What a freakin’ week I had last week. It was a BUMMER.
Sunday 3/18/2012:
It started off with a phone call from my momma last weekend bright and early in the morning, “I’m heading to Baltimore. Your cousin Brian committed suicide.”
Of course, the first words out of my mouth were, “Do I need to come up there?”
No, no I don’t, she tells me. I don’t have to go. They don’t know what’s happening yet. They don’t know yet if there’s even going to be a funeral. It all is still fresh, she doesn’t know much else, but she’s heading to Baltimore as soon as my aunt came in from Richmond. They were riding together to head to Baltimore to hold my other aunt’s hand. Poor woman. I couldn’t imagine. Her only son. She is the one that found him hanging there, too. I don’t know what I would’ve done. But I do believe she’s braver than I am. I don’t know that I’d still be walking if I were in that situation.
Tuesday night 3/20/2012:
(Hysterical sobbing coming through the front door) “Ummm, she fell.” Says one of neighborhood kids.
My poor Big Girl. Bloody, messy road rash from around her eyebrow bone down to her chin. Mouth pouring blood. Hobbling on one leg. Knee pouring blood too. Wonderful.
The hysterical crying goes on for a good thirty minutes. I can’t see inside her mouth, all I can tell is the pouring blood won’t stop. And she won’t let me look in there. But all I can see is blood spewing out.
I call the dentist. Of course, they’re closed. Thankfully, their wonderful pediatric dentist has her cell phone on the answering machine in case of an emergency. I called her. She says she’d meet me tonight, or wait until the morning. Finally, I get her to calm down. I choose morning after talking to the dentist and getting Big Girl calmed down.
Big Girl of course, won’t eat dinner. Won’t take a shower. Won’t brush her teeth.
So of course, Boy doesn’t want to do any of it either.
Finally: bed time.
Wednesday 3/21/2012:
12:05AM – (puke, puke, puke) (cry, cry, cry) (puke, puke, puke) (cry, cry, cry)
Holy hell.
My son has just exorcist puked everywhere. All over his bed, all down his bed, all over himself. All over his floor, all around his room, and all over the bathroom, toilet, and floor. So disgusting.
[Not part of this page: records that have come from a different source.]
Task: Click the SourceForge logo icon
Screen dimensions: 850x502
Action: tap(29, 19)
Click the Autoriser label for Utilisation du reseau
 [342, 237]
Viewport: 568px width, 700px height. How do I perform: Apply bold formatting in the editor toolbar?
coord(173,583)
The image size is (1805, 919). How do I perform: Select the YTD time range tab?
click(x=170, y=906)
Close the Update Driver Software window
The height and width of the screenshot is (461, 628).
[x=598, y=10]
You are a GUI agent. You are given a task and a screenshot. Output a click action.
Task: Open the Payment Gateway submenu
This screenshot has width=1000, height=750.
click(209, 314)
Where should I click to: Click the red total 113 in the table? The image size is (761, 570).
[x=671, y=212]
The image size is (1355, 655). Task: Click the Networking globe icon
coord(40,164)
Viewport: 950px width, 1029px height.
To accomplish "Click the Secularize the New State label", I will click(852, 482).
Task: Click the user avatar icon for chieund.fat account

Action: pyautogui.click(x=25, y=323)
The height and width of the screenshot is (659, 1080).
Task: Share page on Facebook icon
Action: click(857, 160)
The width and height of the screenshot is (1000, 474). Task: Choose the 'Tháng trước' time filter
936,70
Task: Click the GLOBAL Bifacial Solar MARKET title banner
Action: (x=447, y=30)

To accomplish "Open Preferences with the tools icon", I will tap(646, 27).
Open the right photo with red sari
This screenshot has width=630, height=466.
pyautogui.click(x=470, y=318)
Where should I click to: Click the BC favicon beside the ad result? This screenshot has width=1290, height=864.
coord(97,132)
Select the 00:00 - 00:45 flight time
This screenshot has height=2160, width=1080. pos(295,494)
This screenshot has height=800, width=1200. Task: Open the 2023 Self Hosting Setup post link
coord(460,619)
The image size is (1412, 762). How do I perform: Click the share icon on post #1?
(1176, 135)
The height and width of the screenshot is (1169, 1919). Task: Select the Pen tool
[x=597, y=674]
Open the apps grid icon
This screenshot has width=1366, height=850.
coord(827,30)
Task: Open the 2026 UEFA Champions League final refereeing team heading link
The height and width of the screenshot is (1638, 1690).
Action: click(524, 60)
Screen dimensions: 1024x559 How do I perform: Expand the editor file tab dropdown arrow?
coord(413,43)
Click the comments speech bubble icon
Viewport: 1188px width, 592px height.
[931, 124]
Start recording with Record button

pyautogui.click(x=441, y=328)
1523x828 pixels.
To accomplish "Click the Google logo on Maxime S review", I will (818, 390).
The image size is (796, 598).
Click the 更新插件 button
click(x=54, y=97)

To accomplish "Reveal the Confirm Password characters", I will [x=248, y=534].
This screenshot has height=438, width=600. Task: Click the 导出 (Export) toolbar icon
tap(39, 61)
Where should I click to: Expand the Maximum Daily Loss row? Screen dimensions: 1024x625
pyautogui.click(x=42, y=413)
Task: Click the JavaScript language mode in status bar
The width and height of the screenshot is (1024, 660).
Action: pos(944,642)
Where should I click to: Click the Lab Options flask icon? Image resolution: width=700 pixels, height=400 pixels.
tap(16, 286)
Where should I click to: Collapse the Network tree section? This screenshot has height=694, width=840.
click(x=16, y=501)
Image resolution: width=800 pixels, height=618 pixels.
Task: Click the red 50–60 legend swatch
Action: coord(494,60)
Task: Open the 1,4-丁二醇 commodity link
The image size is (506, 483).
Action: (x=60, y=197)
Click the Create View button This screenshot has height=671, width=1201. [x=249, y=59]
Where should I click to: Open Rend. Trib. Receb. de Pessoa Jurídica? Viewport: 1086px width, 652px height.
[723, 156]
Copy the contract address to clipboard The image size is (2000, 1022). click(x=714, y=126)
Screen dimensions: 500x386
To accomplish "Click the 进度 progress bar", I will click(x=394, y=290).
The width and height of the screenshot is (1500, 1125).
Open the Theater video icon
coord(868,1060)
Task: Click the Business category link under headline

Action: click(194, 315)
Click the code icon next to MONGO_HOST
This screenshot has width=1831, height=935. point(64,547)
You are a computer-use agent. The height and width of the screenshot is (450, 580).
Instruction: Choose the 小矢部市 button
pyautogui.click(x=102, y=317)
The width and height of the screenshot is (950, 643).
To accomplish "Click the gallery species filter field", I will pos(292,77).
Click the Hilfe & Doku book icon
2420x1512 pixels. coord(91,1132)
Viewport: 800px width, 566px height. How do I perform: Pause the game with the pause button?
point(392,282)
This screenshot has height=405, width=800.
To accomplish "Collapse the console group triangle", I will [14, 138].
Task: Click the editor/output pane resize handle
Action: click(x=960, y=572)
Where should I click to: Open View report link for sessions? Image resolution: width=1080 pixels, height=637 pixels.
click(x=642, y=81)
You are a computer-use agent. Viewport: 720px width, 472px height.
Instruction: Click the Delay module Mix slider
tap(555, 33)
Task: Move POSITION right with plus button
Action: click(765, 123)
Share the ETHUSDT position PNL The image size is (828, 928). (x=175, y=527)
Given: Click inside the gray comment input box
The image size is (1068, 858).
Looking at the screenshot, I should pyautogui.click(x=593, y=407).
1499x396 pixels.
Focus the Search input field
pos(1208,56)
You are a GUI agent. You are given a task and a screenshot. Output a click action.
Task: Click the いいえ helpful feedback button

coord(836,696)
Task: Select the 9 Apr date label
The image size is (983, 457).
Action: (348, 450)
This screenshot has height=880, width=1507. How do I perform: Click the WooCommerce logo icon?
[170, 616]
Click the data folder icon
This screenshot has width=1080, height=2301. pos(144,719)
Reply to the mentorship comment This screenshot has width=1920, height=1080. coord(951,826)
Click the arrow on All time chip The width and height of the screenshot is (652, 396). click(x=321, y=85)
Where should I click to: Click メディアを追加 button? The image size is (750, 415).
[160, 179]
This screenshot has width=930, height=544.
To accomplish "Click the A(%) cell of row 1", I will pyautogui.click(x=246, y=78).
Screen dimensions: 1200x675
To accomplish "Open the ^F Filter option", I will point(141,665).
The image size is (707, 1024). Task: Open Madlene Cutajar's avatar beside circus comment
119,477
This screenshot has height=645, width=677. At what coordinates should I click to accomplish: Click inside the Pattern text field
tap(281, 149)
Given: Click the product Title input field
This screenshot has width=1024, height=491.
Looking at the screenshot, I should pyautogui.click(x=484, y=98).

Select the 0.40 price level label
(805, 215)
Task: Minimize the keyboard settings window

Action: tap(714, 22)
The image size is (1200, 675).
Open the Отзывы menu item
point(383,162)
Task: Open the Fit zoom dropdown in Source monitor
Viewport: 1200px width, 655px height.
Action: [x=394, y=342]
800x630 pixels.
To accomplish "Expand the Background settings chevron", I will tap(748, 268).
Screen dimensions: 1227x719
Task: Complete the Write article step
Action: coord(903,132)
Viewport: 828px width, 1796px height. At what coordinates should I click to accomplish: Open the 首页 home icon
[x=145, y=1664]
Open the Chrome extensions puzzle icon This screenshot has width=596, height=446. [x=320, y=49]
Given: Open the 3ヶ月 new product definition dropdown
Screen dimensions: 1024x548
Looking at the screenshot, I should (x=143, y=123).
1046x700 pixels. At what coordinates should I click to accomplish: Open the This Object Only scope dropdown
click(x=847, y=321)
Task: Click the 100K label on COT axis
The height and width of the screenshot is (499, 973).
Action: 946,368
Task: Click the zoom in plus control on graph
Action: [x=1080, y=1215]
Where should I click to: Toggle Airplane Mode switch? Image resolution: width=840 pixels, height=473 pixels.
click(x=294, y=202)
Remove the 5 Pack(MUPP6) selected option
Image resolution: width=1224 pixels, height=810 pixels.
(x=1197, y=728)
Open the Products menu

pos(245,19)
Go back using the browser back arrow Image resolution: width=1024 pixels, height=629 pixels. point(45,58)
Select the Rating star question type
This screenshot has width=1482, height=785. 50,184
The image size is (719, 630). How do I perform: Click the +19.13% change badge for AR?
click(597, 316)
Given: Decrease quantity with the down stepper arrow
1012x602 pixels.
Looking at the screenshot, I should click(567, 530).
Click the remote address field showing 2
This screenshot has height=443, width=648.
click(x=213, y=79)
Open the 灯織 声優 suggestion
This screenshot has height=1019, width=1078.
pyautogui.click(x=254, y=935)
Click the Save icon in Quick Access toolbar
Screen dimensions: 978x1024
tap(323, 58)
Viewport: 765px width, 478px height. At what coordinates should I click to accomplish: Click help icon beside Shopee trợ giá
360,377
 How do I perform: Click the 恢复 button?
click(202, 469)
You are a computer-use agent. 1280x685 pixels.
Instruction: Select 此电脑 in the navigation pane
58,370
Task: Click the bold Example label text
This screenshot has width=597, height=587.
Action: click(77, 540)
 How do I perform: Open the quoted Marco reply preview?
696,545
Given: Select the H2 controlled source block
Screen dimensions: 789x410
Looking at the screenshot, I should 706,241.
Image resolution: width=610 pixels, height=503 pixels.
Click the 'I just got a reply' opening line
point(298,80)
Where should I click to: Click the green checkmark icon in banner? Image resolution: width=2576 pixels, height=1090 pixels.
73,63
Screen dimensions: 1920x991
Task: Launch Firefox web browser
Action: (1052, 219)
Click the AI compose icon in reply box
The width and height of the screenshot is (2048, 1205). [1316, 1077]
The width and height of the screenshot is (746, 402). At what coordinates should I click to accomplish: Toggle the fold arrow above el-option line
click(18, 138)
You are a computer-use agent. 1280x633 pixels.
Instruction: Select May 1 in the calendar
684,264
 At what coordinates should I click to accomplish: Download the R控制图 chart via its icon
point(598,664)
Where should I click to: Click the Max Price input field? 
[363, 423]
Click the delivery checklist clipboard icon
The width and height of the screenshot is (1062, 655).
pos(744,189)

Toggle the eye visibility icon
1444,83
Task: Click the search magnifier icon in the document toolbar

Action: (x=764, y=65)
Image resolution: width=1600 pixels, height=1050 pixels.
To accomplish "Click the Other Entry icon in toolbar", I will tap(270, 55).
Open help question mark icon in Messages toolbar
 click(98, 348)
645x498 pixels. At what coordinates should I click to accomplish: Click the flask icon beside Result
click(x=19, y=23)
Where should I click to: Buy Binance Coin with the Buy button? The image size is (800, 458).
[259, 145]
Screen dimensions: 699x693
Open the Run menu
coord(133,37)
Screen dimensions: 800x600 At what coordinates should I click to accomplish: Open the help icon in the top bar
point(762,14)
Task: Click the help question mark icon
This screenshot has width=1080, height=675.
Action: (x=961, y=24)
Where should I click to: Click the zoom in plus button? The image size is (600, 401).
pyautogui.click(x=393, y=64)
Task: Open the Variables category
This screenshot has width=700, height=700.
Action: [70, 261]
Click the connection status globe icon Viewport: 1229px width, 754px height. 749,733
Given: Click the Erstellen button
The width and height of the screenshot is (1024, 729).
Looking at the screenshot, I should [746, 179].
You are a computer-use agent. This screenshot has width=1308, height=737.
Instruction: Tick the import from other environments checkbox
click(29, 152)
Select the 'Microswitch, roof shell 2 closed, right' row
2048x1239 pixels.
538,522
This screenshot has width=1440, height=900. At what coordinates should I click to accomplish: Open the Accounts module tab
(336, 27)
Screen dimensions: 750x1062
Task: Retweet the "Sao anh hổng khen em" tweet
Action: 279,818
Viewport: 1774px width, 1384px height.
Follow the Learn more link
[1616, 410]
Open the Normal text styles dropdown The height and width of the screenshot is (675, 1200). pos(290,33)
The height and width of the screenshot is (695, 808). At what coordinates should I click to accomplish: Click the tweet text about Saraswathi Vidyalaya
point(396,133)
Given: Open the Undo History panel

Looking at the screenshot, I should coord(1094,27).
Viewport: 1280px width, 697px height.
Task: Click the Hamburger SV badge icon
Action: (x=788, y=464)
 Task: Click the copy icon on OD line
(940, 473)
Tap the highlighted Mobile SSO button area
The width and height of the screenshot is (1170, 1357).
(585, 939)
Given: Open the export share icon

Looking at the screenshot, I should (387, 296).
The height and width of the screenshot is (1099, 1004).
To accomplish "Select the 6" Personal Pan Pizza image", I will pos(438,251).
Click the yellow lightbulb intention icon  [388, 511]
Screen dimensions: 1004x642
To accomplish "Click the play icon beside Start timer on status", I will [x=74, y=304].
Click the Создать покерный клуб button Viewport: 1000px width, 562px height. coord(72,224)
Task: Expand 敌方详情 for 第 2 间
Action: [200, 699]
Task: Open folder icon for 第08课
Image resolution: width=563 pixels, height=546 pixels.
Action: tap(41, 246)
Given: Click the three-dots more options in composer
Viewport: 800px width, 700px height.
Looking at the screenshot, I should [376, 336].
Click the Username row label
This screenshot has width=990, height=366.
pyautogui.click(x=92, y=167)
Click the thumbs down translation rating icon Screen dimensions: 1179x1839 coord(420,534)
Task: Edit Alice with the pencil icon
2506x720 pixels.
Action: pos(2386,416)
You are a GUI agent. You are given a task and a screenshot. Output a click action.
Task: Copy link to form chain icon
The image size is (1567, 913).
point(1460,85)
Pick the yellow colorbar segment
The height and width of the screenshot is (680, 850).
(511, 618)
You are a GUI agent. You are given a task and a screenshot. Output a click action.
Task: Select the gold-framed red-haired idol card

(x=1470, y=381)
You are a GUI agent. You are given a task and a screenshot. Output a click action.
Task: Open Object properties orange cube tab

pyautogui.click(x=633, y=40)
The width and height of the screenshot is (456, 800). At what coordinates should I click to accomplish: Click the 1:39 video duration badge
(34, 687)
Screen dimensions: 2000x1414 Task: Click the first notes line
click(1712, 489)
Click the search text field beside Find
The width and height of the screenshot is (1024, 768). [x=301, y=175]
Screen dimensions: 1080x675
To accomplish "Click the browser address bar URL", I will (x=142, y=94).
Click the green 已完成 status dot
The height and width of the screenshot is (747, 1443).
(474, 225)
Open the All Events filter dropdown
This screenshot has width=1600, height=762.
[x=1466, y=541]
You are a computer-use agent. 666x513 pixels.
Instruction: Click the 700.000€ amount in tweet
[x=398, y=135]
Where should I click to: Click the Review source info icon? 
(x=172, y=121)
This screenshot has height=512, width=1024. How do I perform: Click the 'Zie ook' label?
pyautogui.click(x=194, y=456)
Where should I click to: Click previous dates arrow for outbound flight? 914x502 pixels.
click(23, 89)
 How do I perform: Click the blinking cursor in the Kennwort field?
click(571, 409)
This has been the best six hours of my life. (As I roll my eyes…)
I finally get him cleaned up. And the floor. And his bed stripped of bedding. And the bathroom cleaned. And a load of laundry started. Then he wants to sleep with me. No f’ing way. Are you kidding me?! Puke Pants McGee? In my bed? I don’t f’ing think so. Instead I say, “You can sleep on my floor buddy, right beside me, ok? I’ll make you a little bed.”
He nods like it’s the best thing on earth! Both my big children love to sleep on the floor (this I don’t understand, but they do it all the time! – by choice!) So I make him a bed on the ground. I think I fall back asleep finally around 1:30am maybe – maybe.
2Am – I hear little feet racing across my bathroom floor. Then I hear puke. Here we go again.
3AM – Puke.
4AM – Puke.
5AM – Puke. And more puke.
6AM – Puke.
7AM – Puke.
8AM – Puke. Headed to dentist with Big Girl.
9AM – Thankfully, from what the x-ray shows, Big Girl only chipped a tooth. But, from how swollen her mouth is, dentist can’t see much else. She won’t do anything until next appointment. Until then, good luck. See you next week. Great
3:15PM – Doctor with all 3 kids, for Boy. Strep test. Negative – thank God. Even though Big Girl just had strep. Woo hoo! Just a stomach bug. Gross.
Thursday 3/22/2012
Big Girl stayed home. Forced Boy to go to school. No fever, no pukes. But we missed the bus. So I drive him. Still have Big Girl home. She kinda gets on my nerves all day. She’s bored with being home for the second day in a row. I had to pack for me, my hubby, and Baby Girl to head to Maryland for the night. Big kids went to their dad’s after school so we could head to Maryland for the viewing and funeral.
8PM – Arrived at hotel in Maryland.
8:20PM – Left for funeral home for the viewing.
Friday 3/24/2012
11AM – Funeral for my cousin. Who was about six months older than I was. That’s it. He was born only six months earlier than I was. And he took his own life. We grew up together. It makes me so sad. And mad that he could do that to his family. To his children. To his mother. And sisters. And the rest of his friends and family. And everyone dealing with the fallout of it. He got to escape the pain, all the while pushing it onto others. It’s selfish really.
3PM – Finally heading home. DC traffic on a Friday? Gross.
7PM – Finally home. Paradise. Hubby and I talk about how wonderful it is to be at home. What a great life we have together. How magical it is to be home.